The wedding was lovely. The bride and groom were so in love that they glowed with it. The weather was beautiful - freezing but sunny and bright. My dress fit (and I was complimented) and I kept my shoes on for almost the whole night. All very positive. Lest I get carried away by the relative glamour of my dress and super high heels, I have to tell you that I bought a hat to try and keep warm. Reader, I looked startlingly like an Ewok (teddy bear creatures in Return of the Jedi). It was not the look I was going for but I can see me getting a lot of wear out of this hat. It covered up the scarlet stripes a treat! Actually, I did some concerted washing and managed to tone those right down. AND the hat also kept my ears warm. A useful wardrobe addition. Especially if I have to go to a Star Wars themed party any time soon.
I managed to tick off a few more wedding tasks which made me feel calmer. I'm even relatively upbeat about the fact that I feel ill and coming down with a cold (not flu I hope) as it must surely grant me immunity for the wedding.
But it only takes a small thing to derail me. I got the photos from our 'engagement shoot' today. I look awful. I think if I hadn't got them at work I would have cried. I look stiff which is only my own fault as I was so anxious at the time - maybe now I've seen the worst I'll be able to relax. Maybe booze will help. Maybe the wedding atmosphere will help. But I want to throw away everything I wore on that day - it was actually a shock to see how bad I looked. P is fed up with what he sees as my moroseness and negativity - and I've put on a positive act for him! - we had a quarrel about it.

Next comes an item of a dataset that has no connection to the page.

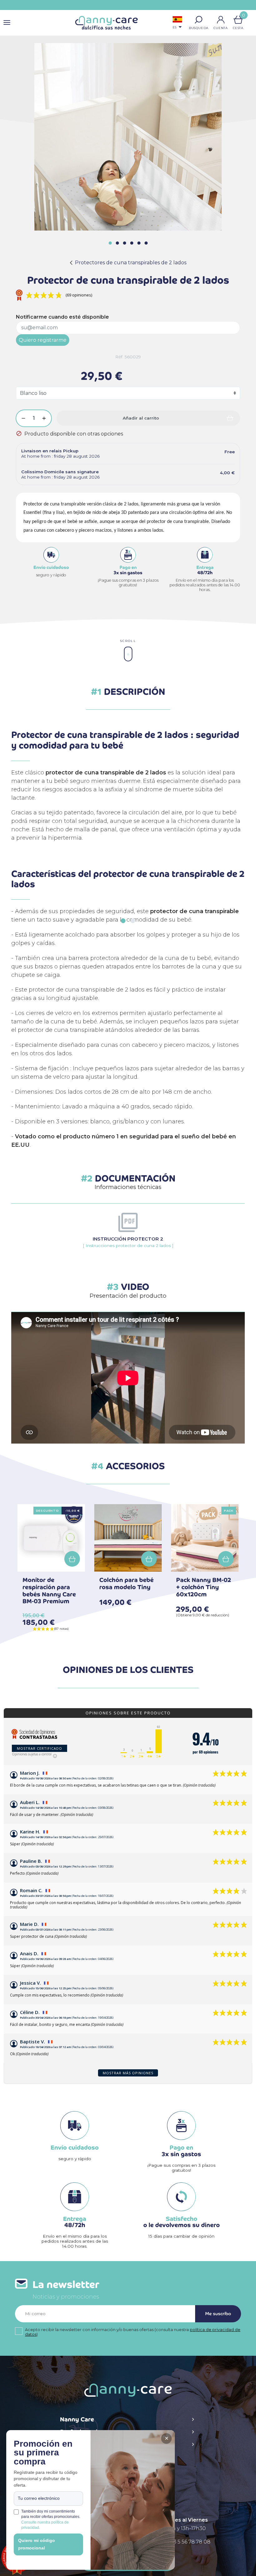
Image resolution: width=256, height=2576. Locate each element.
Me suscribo (218, 2313)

Really I am only just keeping a grip to not pitch headfirst into self-loathing. It's not our photographers' fault; as I said to them, 'you can't make a silk purse out of a sow's ear'. Their technique was great - I can see that, save the subject, they are good pics. They sent me 3 photos on email at work and I hated one with a frenzy, one was okay of me but not P and the third was not too bad (I just look lined and haggard). Then the disc arrived tonight with an additional 5 - they were mostly worse (although the one I hated is still in the bottom two). And they took loads on the actual afternoon - it's terrifying to think what the others were like. I must be vainer than I thought - I must think I look better than I really do. Or think that getting married would sprinkle shimmery magic dust on me. I looked lined, dumpy and fat with piggy suspicious little eyes. And roots (but that I can fix).
Trying to 'reframe' this: now I know the worst, it won't be such a shock after the wedding. And I don't need nice photos to have a good time - all that really matters is marrying P; I'll look as good as I can and not let my hopes of what I might have been spoil our day.